C'est l'action de revêtir, de mettre en possession,
d'investir quelque personnage d'un fief, d'un immeuble, d'un bénéfice, d'une
dignité ecclésiastique. L'investiture s'accompagnait d'ordinaire d'un
cérémonial réglé par la tradition, et comportait une célébration de caractère
rituel. Aux termes du droit féodal, le seigneur donnait à son vassal
l'investiture, marquée par quelque remise symbolique (lance, couronne, rameau,
etc.), signe de la propriété ou du pouvoir. La crosse et l'anneau, remis aux
évêques par les princes - autorités profanes - étaient, pour ces dignitaires,
le signe de l'investiture. Les papes donnaient, en échange, l'investiture des
royaumes... Le pouvoir régnant, passant outre aux élections, en vint à détenir
la disposition même des évêchés, des abbayes. Des scandales - en Allemagne
surtout - marquèrent les répartitions des charges, octroyées à des courtisans,
conférées avec « simonie ». La querelle des Investitures mit aux prises,
pendant un demi-siècle, en conflits sanglants, les papes et les empereurs
d'Allemagne. En dépit d'un long usage et du blanc-seing d'un concile, Grégoire
VII et ses successeurs sur le trône de saint Pierre firent tout pour dessaisir
les princes séculiers des prérogatives d'une investiture qui s'étendait
jusqu'aux papes. Fixée « par le sceptre » par le concordat de 1122,
l'investiture fut faite bientôt de vive voix ou par écrit... La lutte aboutit
au principe de la séparation des pouvoirs et accentua la démarcation du temporel
et du spirituel (Voir Histoire des Papes). Empruntons au Lachâtre cet exposé
des investitures en matière de biens : « La translation de la propriété fut,
chez tous les peuples, entourée de pratiques symboliques, de formalités
solennelles. Pour valider une aliénation, on avait recours à des signes
extérieurs destinés à annoncer, de la part de celui qui aliénait, l'intention
de se démettre de son droit de propriétaire, et, chez celui auquel la cession
était faite, la volonté de devenir propriétaire. Ces signes furent
primitivement déterminés par les lois et par les coutumes ; en général, on
choisit les symboles qui eurent le plus de rapports avec la chose transmise ;
la translation d'un champ, par exemple, fut indiquée par la remise d'une motte
de terre, par celle d'une touffe de gazon, prise dans ce champ, aux mains de
l'acquéreur : et, pour exprimer que ce n'était pas le sol tout nu qui était
ainsi aliéné, on ajoutait aux premiers symboles une branche d'arbre pour
exprimer les produits de la terre, un bâton pour marquer l’autorité du maître.
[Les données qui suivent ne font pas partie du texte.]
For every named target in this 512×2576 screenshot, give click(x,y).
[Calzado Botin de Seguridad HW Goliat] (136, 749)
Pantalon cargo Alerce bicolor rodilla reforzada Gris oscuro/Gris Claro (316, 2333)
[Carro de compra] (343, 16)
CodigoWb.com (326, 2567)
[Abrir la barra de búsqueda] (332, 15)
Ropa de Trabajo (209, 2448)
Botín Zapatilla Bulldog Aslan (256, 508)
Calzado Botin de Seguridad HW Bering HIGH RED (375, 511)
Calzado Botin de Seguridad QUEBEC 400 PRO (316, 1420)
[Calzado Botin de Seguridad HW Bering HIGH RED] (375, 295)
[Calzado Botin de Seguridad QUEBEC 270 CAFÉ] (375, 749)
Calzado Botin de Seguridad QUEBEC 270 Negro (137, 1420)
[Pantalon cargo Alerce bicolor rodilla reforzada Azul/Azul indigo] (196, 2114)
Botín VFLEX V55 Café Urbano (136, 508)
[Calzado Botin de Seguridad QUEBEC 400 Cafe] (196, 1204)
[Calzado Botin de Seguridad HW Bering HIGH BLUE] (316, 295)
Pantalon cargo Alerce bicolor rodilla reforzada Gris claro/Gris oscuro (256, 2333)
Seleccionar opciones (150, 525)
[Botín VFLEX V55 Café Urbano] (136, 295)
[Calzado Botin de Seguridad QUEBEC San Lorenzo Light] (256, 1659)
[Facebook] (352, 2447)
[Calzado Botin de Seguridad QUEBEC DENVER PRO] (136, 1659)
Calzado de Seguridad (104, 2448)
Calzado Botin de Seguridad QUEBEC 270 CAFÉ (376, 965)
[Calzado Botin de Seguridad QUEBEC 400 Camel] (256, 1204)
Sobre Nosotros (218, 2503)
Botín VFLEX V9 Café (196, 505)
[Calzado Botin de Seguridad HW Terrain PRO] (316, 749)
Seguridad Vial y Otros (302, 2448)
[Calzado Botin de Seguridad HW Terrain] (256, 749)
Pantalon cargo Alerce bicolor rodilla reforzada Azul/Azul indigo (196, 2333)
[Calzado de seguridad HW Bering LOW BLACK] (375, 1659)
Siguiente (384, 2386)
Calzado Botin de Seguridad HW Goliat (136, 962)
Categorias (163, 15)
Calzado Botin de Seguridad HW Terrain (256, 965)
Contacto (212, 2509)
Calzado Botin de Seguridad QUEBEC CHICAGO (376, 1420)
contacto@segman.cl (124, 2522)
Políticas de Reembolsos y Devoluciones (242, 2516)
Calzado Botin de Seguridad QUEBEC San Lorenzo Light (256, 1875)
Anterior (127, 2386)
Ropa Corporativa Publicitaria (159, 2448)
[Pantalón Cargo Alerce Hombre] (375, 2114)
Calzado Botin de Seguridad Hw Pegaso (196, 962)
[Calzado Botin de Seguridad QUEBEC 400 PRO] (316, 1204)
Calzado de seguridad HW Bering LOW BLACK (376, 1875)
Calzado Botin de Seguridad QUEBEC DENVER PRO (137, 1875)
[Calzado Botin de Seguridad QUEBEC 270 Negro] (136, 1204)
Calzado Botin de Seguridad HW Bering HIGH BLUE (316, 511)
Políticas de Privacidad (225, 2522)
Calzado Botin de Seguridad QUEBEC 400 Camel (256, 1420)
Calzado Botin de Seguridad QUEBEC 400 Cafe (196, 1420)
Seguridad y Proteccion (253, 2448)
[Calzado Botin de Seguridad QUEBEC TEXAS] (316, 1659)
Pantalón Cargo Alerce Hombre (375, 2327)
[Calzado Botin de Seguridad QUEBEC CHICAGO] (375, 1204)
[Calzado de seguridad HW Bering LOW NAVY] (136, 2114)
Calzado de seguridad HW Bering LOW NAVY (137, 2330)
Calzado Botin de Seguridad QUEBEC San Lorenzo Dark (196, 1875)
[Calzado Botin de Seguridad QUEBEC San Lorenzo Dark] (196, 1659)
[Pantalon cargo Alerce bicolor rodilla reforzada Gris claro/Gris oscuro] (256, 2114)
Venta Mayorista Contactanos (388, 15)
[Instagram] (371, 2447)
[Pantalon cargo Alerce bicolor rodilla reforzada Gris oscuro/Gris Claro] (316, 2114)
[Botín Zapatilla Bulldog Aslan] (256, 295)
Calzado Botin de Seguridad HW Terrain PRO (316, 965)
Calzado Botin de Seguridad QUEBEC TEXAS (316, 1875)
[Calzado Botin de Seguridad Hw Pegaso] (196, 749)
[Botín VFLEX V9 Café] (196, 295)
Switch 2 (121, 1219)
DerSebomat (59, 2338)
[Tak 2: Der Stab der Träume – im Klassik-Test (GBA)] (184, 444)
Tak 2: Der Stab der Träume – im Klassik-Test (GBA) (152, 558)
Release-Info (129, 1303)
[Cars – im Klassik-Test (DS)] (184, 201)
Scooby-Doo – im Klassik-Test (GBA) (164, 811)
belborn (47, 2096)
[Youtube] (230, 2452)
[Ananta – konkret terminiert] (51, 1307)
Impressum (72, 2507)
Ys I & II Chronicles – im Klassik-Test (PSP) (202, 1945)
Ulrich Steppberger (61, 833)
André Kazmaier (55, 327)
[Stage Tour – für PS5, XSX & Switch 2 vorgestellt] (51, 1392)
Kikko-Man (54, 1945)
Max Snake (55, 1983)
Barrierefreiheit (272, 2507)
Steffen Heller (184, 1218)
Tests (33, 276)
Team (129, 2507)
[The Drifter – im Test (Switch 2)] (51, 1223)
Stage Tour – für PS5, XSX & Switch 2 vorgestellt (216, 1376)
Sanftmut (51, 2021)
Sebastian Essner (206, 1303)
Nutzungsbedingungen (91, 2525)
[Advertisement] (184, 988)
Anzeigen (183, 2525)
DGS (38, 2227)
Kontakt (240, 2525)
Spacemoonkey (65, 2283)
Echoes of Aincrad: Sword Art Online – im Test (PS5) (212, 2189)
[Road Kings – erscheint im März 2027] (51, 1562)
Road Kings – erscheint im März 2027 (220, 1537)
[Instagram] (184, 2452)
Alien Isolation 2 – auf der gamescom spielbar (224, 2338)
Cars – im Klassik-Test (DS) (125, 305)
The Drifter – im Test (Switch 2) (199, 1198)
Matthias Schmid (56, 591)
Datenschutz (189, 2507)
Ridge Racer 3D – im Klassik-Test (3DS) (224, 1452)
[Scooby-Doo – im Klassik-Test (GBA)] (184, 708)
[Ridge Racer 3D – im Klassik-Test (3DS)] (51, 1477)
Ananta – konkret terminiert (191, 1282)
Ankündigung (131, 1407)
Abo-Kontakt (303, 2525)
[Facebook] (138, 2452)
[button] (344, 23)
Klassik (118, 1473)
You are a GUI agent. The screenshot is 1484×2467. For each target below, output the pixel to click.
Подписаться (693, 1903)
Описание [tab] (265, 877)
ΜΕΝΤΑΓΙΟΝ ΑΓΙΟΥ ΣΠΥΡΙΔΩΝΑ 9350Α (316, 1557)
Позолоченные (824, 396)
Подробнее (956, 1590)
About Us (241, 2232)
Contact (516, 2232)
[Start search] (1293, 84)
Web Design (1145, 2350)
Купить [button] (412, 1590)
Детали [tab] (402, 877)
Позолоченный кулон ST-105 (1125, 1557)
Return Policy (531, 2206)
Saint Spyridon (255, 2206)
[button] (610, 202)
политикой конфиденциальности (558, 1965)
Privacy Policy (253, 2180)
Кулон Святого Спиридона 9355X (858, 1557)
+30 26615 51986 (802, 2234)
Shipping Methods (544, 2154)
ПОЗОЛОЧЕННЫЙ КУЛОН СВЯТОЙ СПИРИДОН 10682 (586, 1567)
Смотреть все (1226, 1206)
On ajouta quelquefois la remise d'un couteau, afin d'indiquer le pouvoir de
couper, de disjoindre, etc. (jus utendi et abutendi). Il y avait une foule
d'autres formes d'investiture. Ducange et Carpentier donnent des exemples de
cent deux manières différentes, suivant la nature de la chose transférée, du
droit cédé. (Disons, en passant, que la propriété a subi, depuis 1789, des modifications
qui ont rendu absolument inutiles ou impossibles ces vieilles formes).
L'investiture s'effectuait par le glaive, par l'anneau, par la bannière, par la
crosse, par les cordes des cloches, etc. Les symboles de transmission étaient
soigneusement conservés par les parties mises en possession. On les annexait
parfois aux actes et contrats afin de rendre les conventions plus sacrées, plus
difficiles à rompre. Par contre, on brisait aussi parfois les symboles pour indiquer
la ferme résolution de ne jamais revenir sur ce qui avait été fait ». Dans le
droit public, au moyen âge, les investitures, tant laïques que religieuses,
occupent une place considérable.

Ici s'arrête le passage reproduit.